De 2013 para cá, a gestão Geraldo Julio deverá deixar pelo caminho mais 1,5 mil unidades habitacionais (que ainda estão em andamento ou para serem iniciadas) embora tenha entregue 2,4 mil unidades. Apesar de alegar que faltam recursos federais, a Prefeitura do Recife nunca aprovou, por exemplo, o Plano Local de Interesse Social, um instrumento exigido pela lei de 2001 que cria o sistema nacional de habitação de interesse social. O atual prefeito se despede da prefeitura sem ter concluído as obras dos habitacionais do Pilar (256 unidades), do Sérgio Loreto (224 unidades) e do Encanta Moça I e II (600 unidades).

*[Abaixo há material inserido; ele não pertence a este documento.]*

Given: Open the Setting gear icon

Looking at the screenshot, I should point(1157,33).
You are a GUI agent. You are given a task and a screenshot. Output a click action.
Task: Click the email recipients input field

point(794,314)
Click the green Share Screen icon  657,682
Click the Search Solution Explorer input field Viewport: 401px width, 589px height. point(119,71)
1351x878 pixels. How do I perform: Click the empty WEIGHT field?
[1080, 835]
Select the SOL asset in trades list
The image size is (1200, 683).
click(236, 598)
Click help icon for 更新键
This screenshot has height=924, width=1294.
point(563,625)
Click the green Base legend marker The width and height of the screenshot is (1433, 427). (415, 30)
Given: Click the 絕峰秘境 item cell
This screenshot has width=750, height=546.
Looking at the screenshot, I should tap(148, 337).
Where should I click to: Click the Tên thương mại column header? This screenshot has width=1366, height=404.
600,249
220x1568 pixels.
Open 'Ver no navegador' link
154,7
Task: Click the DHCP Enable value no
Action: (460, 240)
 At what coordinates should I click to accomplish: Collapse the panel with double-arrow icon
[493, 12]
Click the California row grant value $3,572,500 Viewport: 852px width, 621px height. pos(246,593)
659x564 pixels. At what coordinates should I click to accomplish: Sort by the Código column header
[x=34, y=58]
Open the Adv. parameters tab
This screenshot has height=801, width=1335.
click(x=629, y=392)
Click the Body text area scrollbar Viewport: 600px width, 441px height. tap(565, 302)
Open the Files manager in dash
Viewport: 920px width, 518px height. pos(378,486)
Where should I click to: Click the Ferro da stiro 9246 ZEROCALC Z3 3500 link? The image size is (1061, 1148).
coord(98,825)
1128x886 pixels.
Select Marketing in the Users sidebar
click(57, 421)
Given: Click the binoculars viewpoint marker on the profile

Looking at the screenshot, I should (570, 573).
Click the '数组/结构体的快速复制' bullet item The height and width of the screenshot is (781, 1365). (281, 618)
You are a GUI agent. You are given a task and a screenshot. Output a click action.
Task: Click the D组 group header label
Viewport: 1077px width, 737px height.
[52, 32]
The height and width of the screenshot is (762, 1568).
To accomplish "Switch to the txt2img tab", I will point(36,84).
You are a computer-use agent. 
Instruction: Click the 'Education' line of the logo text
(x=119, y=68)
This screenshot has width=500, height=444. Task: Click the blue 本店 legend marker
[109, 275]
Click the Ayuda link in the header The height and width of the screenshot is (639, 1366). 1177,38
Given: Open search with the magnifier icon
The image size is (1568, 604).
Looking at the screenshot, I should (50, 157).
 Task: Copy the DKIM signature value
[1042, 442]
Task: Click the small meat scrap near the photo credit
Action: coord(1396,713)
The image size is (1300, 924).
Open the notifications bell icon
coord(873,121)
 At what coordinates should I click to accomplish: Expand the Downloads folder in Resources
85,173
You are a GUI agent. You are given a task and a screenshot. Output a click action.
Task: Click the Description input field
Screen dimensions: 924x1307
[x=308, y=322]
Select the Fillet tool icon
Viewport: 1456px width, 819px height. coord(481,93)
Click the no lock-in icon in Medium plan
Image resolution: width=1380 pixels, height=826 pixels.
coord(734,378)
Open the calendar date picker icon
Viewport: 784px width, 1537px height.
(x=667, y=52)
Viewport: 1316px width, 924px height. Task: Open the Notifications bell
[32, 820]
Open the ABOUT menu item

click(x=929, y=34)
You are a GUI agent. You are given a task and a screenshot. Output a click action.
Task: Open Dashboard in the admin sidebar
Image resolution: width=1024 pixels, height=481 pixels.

“Essas habitações estão em obras e as obras públicas são assim. Tem obras públicas que foram concluídas antes do prazo, como a da Conde da Boa Vista, que para 20 meses ficou em 12 meses, o Hospital do Idoso, que era uma obra para 16 meses ficou pronta em 12 meses. Tem obras que são feitas antes do prazo e tem obras que são feitas depois do prazo na administração pública. Quem tem experiência e conhece, sabe que isso pode acontecer”, defendeu-se Geraldo Julio.

Devido à pandemia da Covid-19, Bruno e Alexandra perderam os "bicos" e agora só contam com o auxílio moradia e o Bolsa Família para sustentar quatro filhos. (Júlio Gomes/LeiaJá Imagens)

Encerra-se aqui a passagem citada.